High expression levels of erythropoietin and its receptor are not correlated with shorter survival in human glioblastoma.

Erythropoietin (EPO) is used to treat anemia in neoplastic disease. EPO also exerts neuroprotective effects on neuronal cells, making a prophylactic use against the neurocognitive effects of radiochemotherapy probable. However, EPO/EPO-receptor (EPOR) signalling has been also detected in glioblastoma cells. Data collected in vitro and in vivo show conflicting results on the effect of EPO on malignant gliomas. The association between EPO and EPOR expression and the prognosis of human glioblastomas was analyzed. Probes of human glioblastomas with complete documentation of clinical course and treatment were assessed by immunohistochemistry for the expression of EPO and EPOR (n=80). Using univariate and multivariate survival analysis, the association with age, gender, radiation, chemotherapy and extent of resection was determined. High levels of EPOR were correlated with a median survival advantage of 7 months (p<0.01). By univariate, but not multivariate, analysis, high levels of EPO and EPOR were associated with a significant prolongation of 7 months median survival when compared to low levels of both molecules.

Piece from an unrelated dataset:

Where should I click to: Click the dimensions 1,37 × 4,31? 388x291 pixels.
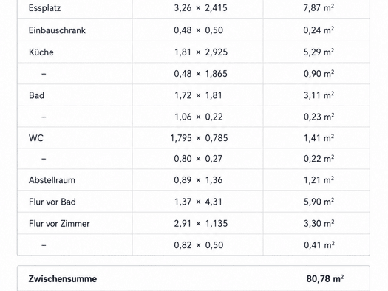click(199, 202)
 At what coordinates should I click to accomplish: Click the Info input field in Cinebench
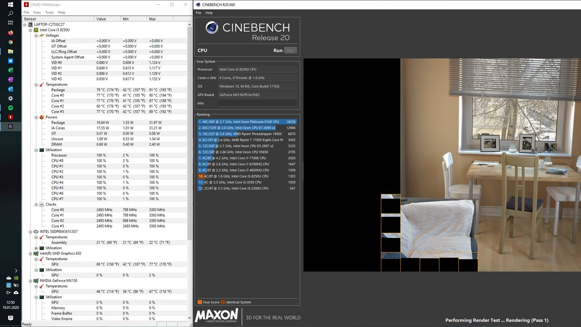[x=257, y=103]
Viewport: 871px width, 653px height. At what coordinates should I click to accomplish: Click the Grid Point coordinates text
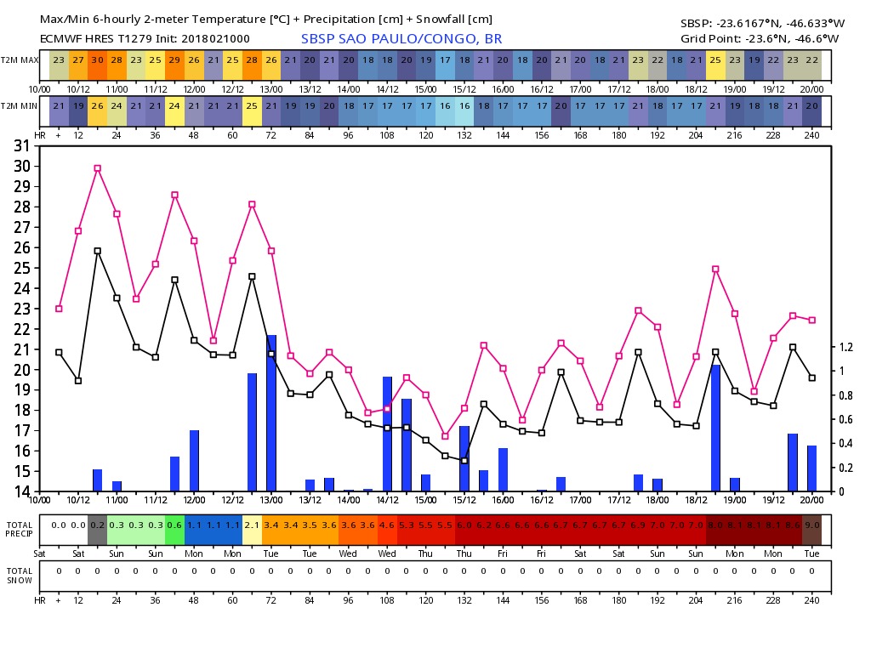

In patients treated with radiochemotherapy adjuvant to surgery, the median survival was 6.5 months longer in patients with high levels of EPOR (p<0.04). According to previous studies, longer patient survival is associated with EPOR expression. Therefore, EPO appears to be safe for the treatment of anemia in glioblastoma patients. However, a prophylactic use, i.e., for neuroprotection, is not recommended in light of the functional studies described in the literature.